- _WRITTEN INSTRUCTION_: Convert the listing below into a numbered list, beginning at the line that has "630x360 pixels. How do I perform: Click the Bávaro" and stopping after the line that has "[x=255, y=71]", with blank lines left out. Omit the pictures from your list.
── DATA SECTION
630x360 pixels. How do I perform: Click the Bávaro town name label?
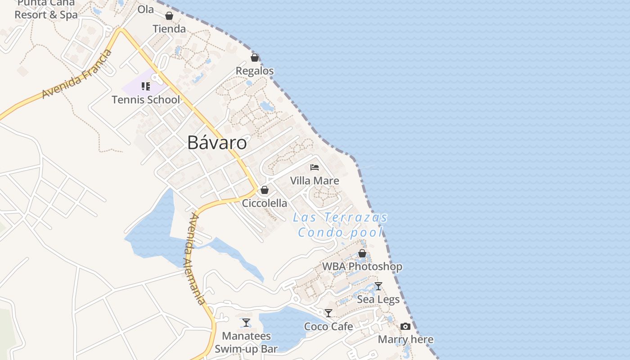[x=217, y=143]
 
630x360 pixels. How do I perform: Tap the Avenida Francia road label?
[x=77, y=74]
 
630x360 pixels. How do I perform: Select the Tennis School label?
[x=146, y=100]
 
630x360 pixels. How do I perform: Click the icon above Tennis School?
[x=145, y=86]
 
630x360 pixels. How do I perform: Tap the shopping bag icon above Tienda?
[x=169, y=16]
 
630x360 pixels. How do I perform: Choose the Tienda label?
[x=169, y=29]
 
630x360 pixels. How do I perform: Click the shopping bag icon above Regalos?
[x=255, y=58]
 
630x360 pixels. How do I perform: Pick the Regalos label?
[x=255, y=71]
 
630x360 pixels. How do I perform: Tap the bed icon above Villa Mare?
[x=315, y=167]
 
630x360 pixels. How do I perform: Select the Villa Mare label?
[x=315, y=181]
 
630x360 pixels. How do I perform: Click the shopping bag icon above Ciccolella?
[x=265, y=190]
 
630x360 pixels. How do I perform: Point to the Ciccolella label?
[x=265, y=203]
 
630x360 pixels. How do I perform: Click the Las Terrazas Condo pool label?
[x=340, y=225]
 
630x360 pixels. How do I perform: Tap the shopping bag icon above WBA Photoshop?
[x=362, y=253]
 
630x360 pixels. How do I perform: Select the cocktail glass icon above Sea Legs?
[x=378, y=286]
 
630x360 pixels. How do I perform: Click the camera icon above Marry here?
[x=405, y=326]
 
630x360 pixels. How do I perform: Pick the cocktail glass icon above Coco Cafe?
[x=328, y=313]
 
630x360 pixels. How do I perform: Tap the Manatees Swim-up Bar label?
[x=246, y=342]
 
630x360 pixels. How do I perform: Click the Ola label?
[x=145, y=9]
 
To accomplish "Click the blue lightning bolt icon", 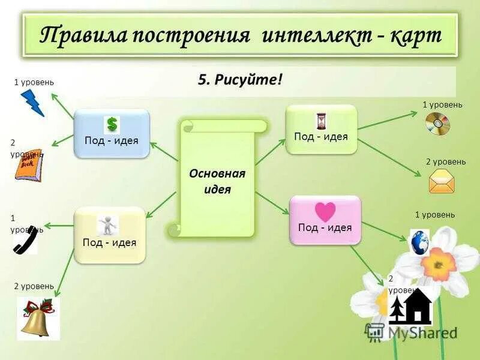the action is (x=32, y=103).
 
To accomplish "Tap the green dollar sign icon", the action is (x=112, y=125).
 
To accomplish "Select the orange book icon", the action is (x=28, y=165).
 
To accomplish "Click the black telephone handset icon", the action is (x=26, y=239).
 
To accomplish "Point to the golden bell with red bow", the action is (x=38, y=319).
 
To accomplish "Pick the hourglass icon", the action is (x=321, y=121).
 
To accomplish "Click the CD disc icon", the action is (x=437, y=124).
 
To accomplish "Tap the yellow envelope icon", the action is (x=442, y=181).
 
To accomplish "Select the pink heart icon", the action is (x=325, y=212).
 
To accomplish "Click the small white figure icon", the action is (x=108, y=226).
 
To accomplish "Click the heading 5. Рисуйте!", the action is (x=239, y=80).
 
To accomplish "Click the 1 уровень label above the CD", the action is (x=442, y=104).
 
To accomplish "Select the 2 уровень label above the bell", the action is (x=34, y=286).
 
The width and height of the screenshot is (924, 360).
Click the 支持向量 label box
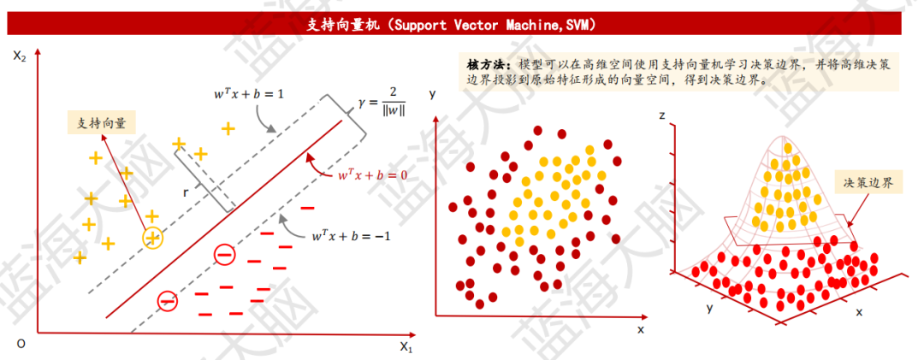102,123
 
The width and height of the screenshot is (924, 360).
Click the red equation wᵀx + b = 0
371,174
────
── DATA SECTION
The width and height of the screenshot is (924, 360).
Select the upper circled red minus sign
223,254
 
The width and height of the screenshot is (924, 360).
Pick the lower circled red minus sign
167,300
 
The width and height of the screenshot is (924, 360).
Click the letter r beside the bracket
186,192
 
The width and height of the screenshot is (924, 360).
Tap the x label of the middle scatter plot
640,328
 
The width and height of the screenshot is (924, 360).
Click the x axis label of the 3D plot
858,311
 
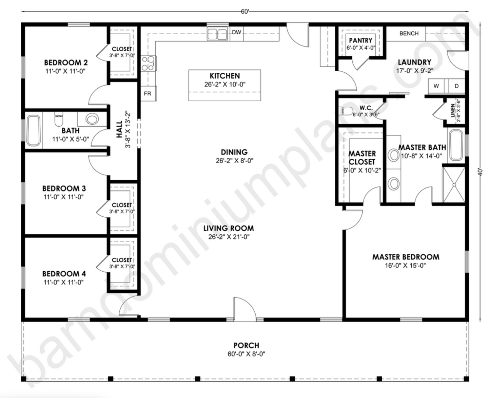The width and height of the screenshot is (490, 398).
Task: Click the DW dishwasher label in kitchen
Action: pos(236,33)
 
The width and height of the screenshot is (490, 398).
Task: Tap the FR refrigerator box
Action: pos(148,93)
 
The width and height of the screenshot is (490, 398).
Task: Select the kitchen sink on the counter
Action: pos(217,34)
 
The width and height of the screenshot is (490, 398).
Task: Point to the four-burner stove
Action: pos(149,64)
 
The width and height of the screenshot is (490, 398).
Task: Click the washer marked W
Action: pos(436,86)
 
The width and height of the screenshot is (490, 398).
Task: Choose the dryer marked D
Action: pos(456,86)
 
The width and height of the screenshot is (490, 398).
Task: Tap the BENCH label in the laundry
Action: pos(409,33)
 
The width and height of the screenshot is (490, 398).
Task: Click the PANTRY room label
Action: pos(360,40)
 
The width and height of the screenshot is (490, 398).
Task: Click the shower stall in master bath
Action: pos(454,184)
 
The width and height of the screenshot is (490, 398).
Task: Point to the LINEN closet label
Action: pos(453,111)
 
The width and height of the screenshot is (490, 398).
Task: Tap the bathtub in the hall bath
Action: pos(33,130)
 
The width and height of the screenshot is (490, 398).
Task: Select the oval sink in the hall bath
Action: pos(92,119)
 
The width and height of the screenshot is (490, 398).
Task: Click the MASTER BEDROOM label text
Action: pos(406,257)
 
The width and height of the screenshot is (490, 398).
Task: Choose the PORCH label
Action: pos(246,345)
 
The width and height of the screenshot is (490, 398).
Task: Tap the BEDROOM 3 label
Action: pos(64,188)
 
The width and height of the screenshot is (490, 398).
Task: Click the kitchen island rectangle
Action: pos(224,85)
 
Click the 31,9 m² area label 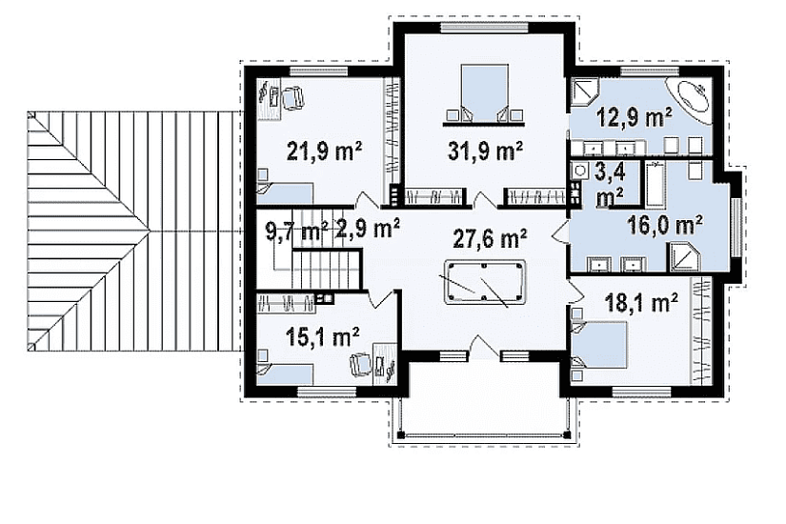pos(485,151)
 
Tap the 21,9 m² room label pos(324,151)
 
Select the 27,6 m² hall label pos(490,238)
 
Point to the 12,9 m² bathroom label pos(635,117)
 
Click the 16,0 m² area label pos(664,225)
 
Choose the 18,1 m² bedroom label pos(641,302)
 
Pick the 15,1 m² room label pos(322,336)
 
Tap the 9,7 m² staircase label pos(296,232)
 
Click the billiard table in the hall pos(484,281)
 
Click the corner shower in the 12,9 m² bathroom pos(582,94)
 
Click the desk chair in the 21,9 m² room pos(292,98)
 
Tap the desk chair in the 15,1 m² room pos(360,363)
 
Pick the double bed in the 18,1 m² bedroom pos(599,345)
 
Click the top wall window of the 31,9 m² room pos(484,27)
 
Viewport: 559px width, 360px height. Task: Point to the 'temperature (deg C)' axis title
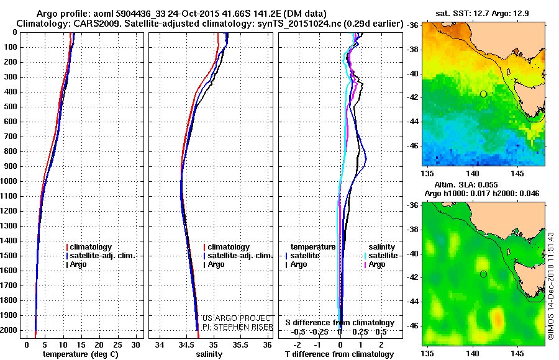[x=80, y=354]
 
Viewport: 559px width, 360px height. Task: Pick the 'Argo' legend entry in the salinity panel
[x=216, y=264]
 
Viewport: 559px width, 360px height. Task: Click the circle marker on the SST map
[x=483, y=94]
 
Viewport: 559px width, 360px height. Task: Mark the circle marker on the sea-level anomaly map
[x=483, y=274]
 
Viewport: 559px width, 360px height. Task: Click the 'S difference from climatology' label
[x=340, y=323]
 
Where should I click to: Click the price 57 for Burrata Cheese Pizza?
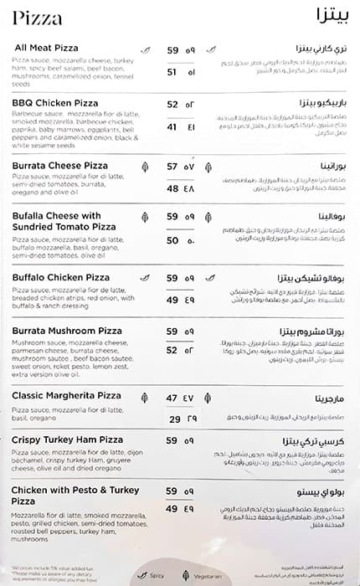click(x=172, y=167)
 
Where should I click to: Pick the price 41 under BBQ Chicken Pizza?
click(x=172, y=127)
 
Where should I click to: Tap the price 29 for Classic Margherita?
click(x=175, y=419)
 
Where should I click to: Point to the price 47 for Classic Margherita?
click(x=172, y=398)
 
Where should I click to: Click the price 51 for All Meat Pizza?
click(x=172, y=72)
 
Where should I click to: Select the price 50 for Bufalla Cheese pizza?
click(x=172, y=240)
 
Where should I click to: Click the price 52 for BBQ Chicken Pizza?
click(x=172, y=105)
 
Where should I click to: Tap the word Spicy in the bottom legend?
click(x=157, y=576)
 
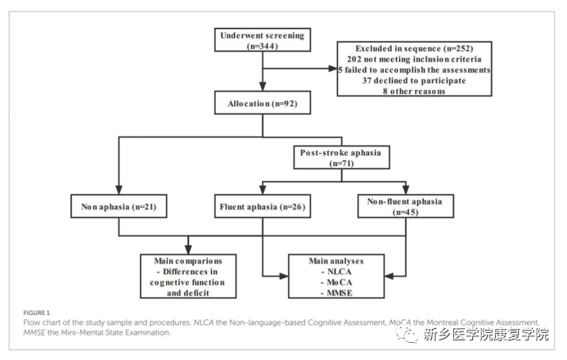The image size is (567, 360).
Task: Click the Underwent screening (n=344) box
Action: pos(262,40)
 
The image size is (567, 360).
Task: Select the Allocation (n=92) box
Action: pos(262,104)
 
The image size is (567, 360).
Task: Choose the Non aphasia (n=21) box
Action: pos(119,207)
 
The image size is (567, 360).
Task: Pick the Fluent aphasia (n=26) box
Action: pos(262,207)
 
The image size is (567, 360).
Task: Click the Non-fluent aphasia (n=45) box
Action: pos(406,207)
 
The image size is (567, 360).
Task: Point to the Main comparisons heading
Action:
────
- _ANSWER FOR THIS EXERCISE_:
1. 630x360 pixels. How do I perform: Click the Bávaro town name label?
2. [x=217, y=143]
3. 630x360 pixels. How do I perform: Tap the Avenida Francia road label?
4. [x=77, y=74]
5. 630x360 pixels. How do I perform: Select the Tennis School label?
6. [x=146, y=100]
7. 630x360 pixels. How do I perform: Click the icon above Tennis School?
8. [x=145, y=86]
9. 630x360 pixels. How do I perform: Tap the shopping bag icon above Tienda?
10. [x=169, y=16]
11. 630x360 pixels. How do I perform: Choose the Tienda label?
12. [x=169, y=29]
13. 630x360 pixels. How do I perform: Click the shopping bag icon above Regalos?
14. [x=255, y=58]
15. 630x360 pixels. How do I perform: Pick the Regalos label?
16. [x=255, y=71]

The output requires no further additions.